In his address, Hon. Olatunbosun said they were seeking knowledge and technical collaboration in areas key to ensuring better livelihoods and sustainability for indigenes of his constituency, Saki, through agriculture so farmers can create wealth for themselves and the nation. Areas of need he highlighted are: (1) Capacity development for farmers to improve their agricultural productivity, especially in cassava and maize, (2) Access to new varieties of cassava and maize crops, new management systems as well as new ways of agroprocessing, (3) Linkages with commercial uptakers such as Niji foods, Psaltry Farms, and other cassava processors, (4) Access to agribusiness consultants to help translate ideas into a coherent proposal.
In his presentation, Dixon outlined the activities of the Cassava Weed Management Project in training farmers and spray service providers on the best use of herbicides and proper spraying methods in the past 4 years in Ago Amodu, Saki areas of Oyo North. He said several farmers’ field days have also been organized in that area. Dixon observed that the reason farmers are not getting the return on investment in view of the inputs available to them is due to poor weed control and wrong use of herbicides and improper spraying. He concluded that, in conjunction with Capacity Development Office, more training on better ways to manage weeds and plant spacing will be introduced to farmers in this region.
IITA maize breeder Oyewole Ajala said that the IITA Maize team has implemented projects in over 20 villages in Oyo North, especially Saki-East and Saki-West.

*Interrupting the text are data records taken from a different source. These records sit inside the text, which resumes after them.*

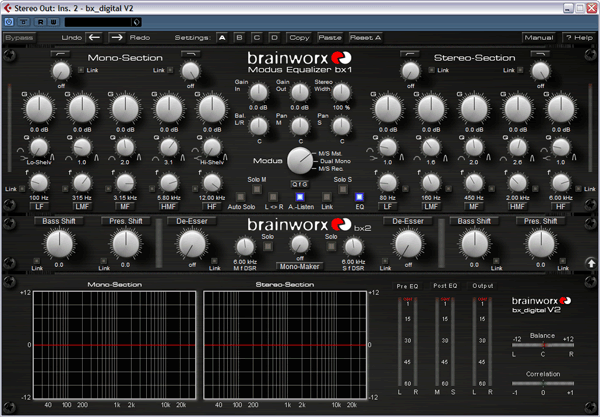Toggle the Bypass button
This screenshot has width=600, height=417.
point(20,37)
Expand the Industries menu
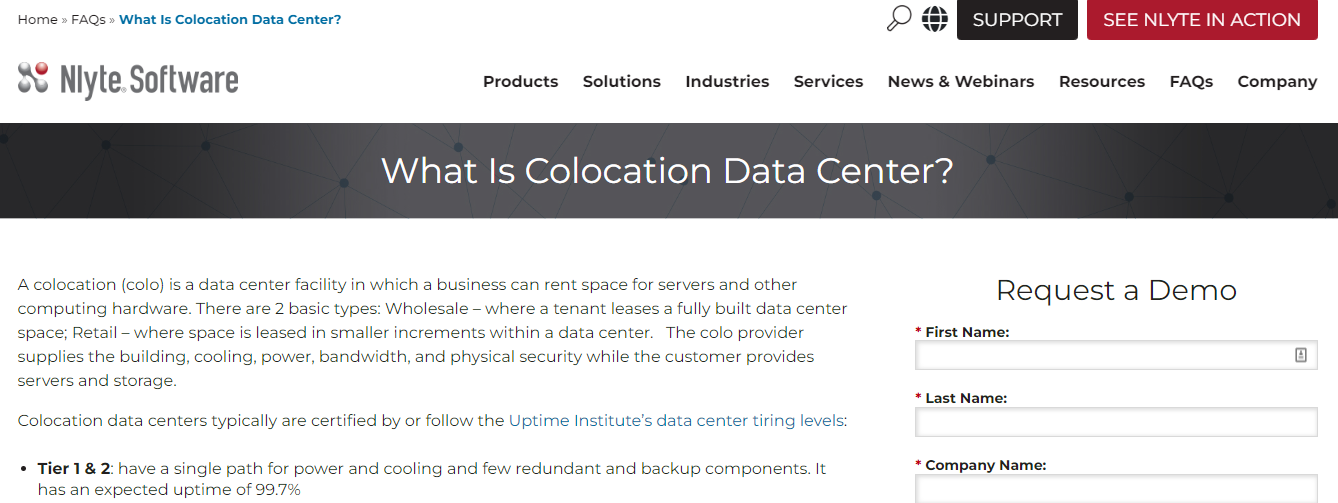Image resolution: width=1338 pixels, height=503 pixels. 727,82
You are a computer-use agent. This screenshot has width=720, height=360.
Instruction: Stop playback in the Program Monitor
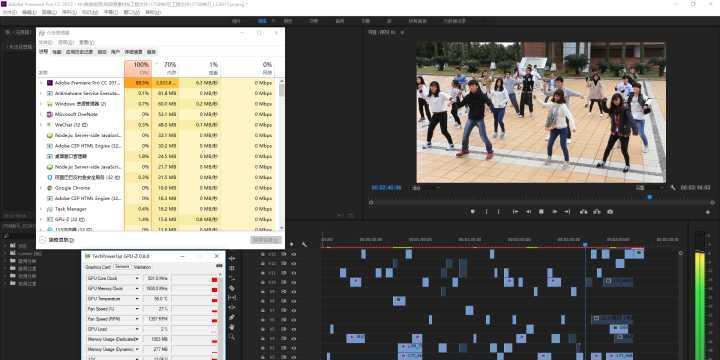point(541,212)
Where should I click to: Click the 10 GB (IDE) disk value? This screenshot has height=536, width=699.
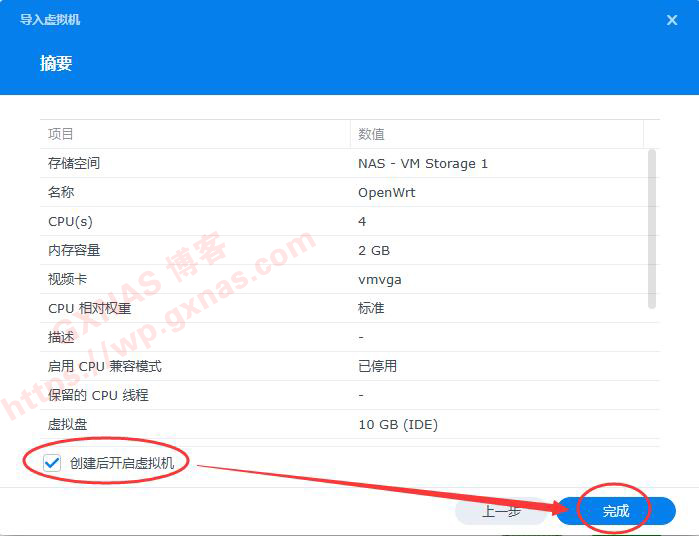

He explained that the quality and price of local maize variety in Oyo North (N83/kilo or $0.23) is low compared to the Northern variety which sells for N95/kilo or $0.26. Ajala noted that creating the much required pull mechanism for farmers is important in aggregating grains and creating demand for increased use of production technologies. As a result of this, farmers will be encouraged to use appropriate inputs and good agronomy for better yield. He suggested that the Nigeria Incentive-Based Risk Sharing System for Agricultural Lending (NIRSAL) can be explored to finance such a grain aggregation scheme.
To firm up the collaboration, a working team consisting of 5 members was formed with Ajala as the team lead. Other areas such as seed production, poultry establishment, and cultivation of maize and soybean were added to strengthen Oyo North’s agricultural program.
Hon. Olatunbosun and his team were taken on a tour of the cassava semi-autotrophic hydroponics (SAH—a mass multiplication technique for cassava) multiplication center, Youth Agripreneurs’ vegetable gardens and fish ponds, and the cassava processing center.